Yes, Grams’s house was the answer. It would be easy to slip in undercover with the hives, without Grams or Mom even knowing. Here’s why:
• They both go to bed incredibly early.
• Mom uses earplugs because Grams can take down the roof with her snoring.
• Grams has refused to give up any of the family’s old farmland to developers, thus I had a significant area on which to hide the hives.
• She rents out some of the land to a farmer who planted corn this year (next year will be alfalfa), and he wouldn’t be out in the fields again until harvest time next month. Even if he
did
see them, he wouldn’t think anything of them.
• The green corn stalks had ripened to a beautiful fall yellow and would effectively camouflage the hives, since I had painted them yellow to match my house. Yellow corn, yellow stalks, yellow hive boxes.
I backed my truck into my driveway, and then dressed in coveralls, boots, a veil, and gloves, taking care to tuck in all my loose ends where a bee might wander in. Tight pant cuffs and sleeves work best when dealing with bees, so I rubber-banded myself. I even pulled my hair up into a ponytail to keep it out of my face. Then I closed off the entrances to both hives with wire mesh, gave them a few puffs of smoke from the smoker, which worked wonders in keeping them calm, started the truck engine because vibrations also help quiet bees for some unknown reason, and began trying to load the boxes into the back of my truck. That turned out to be harder than I thought. The hives were incredibly heavy.
Impossible to lift, in fact.
I gave up and called Holly. “I need you to help me lift something,” I said into the phone.
“Do you know what time it is?”
“So? You sleep all morning. I assume you stay up all night.”
“K, K (
okay, okay
). Where and when?”
“My house. Now.”
Good thing my sister didn’t ask
what
she was going to lift or she never would have shown up.
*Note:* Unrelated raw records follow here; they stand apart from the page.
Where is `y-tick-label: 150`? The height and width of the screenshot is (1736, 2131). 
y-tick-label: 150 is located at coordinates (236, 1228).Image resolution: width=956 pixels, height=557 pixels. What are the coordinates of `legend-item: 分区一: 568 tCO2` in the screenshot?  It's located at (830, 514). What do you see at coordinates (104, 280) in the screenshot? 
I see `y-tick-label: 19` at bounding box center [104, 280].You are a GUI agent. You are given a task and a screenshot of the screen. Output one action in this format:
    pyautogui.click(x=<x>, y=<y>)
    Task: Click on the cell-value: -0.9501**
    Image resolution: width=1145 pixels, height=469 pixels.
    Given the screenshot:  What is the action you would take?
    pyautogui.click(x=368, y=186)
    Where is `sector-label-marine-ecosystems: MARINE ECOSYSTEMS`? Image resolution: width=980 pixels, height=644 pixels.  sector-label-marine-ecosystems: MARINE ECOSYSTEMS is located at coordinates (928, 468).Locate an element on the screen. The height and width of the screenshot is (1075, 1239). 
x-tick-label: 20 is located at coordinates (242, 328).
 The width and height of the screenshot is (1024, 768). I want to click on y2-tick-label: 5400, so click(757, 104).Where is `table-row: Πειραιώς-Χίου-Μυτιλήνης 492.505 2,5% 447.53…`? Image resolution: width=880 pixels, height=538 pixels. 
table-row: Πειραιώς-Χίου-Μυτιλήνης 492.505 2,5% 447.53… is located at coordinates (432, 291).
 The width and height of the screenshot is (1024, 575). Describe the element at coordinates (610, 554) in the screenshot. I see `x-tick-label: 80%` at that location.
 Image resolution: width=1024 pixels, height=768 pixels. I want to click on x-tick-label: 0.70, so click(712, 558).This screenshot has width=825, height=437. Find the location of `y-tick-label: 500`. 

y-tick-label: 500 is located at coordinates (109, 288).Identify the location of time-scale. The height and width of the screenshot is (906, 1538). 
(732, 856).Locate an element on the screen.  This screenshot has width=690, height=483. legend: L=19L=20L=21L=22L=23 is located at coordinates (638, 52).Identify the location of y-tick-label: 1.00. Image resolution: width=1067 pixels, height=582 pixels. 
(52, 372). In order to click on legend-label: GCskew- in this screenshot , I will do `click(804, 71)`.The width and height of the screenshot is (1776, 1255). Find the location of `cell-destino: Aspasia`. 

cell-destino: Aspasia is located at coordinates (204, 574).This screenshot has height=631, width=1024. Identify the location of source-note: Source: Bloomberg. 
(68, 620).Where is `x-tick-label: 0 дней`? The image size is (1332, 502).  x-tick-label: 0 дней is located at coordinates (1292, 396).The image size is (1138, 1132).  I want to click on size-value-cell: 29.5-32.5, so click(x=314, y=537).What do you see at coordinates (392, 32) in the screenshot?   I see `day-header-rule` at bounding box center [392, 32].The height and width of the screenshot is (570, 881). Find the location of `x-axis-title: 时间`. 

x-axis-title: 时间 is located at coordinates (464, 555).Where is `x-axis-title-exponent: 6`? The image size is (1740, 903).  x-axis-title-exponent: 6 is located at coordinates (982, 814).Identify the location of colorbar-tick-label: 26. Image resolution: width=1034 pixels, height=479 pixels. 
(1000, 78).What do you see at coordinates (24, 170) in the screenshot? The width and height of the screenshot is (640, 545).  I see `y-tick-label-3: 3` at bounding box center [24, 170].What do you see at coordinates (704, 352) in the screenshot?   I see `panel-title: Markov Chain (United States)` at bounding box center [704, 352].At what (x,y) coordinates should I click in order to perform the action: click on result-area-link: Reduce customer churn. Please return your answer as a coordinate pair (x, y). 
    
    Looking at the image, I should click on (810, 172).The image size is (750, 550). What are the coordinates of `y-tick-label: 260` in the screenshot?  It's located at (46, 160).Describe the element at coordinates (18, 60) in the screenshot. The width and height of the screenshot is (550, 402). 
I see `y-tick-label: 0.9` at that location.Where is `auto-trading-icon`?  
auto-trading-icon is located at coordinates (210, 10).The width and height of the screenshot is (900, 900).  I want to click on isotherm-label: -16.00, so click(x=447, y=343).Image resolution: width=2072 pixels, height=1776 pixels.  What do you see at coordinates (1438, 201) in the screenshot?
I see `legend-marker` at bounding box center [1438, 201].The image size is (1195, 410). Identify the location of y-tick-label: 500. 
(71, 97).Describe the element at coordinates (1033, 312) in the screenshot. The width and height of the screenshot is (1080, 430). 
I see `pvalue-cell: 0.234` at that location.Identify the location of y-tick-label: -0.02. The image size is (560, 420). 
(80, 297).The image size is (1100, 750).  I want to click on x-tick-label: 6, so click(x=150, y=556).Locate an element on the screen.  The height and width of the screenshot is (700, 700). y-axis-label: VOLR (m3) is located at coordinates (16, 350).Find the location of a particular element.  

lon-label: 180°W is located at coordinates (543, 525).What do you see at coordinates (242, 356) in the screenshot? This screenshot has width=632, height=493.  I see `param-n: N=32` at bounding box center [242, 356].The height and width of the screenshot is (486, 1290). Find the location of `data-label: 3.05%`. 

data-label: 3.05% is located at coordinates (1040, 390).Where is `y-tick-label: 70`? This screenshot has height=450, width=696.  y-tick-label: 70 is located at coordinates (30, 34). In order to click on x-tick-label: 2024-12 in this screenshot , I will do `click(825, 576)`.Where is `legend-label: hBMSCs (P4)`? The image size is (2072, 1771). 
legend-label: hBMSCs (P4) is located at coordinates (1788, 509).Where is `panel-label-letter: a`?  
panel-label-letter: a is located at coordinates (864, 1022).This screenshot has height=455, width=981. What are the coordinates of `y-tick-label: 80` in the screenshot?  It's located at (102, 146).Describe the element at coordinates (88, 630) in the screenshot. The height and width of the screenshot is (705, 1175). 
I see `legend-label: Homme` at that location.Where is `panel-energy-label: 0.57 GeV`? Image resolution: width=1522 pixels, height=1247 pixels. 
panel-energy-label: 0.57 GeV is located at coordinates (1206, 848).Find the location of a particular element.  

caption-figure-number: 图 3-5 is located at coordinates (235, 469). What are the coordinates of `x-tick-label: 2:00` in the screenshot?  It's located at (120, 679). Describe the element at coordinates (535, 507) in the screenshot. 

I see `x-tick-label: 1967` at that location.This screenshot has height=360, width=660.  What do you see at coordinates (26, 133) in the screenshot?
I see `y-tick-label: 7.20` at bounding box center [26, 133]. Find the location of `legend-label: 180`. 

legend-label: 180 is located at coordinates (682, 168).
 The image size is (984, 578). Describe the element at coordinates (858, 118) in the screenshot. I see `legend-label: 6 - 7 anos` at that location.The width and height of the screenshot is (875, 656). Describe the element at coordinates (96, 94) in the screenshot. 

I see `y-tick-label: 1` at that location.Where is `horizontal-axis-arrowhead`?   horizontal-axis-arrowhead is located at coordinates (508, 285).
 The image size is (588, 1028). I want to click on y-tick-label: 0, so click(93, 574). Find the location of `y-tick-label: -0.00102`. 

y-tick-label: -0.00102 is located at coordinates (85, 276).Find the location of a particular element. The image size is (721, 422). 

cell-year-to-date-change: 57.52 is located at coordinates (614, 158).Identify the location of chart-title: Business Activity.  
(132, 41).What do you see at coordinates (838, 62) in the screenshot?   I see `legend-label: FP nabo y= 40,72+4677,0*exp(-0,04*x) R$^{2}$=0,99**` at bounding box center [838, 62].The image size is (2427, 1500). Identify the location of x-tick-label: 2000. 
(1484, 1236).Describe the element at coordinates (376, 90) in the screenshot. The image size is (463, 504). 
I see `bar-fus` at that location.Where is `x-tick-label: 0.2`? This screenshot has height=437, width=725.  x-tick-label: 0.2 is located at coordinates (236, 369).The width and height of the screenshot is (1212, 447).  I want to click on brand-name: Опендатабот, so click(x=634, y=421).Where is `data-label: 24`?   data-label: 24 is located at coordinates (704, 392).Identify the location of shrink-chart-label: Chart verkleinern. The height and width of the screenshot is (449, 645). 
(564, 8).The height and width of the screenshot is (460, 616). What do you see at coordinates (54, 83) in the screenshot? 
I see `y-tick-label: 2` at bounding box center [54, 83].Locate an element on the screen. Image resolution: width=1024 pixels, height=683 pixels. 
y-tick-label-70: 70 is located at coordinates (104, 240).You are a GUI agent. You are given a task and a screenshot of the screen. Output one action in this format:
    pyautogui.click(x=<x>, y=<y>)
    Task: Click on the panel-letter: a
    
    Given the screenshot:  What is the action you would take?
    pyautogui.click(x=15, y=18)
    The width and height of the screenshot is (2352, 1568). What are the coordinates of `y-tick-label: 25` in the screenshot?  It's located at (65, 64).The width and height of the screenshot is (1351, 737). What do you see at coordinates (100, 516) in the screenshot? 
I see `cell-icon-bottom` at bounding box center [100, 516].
“You’ve got to be kidding,” she said when I handed her the proper attire. “I’m afraid of bees. I might be allergic.”
“Bee allergies are hereditary,” I said, pulling that scientific fact out of thin air. “We don’t have it in our family.”
Holly sighed, one of those big, noisy, disgusted, why-me air releases that might cause a lesser woman to excuse her from the task at hand. After she realized I wasn’t going to back down, she got herself dressed in the protective clothing.
Getting her to take a position at the side of a hive was another thing. “They can’t get out of the hives,” I reassured her. “See the wire mesh? It’s literally impossible for them to get at you.”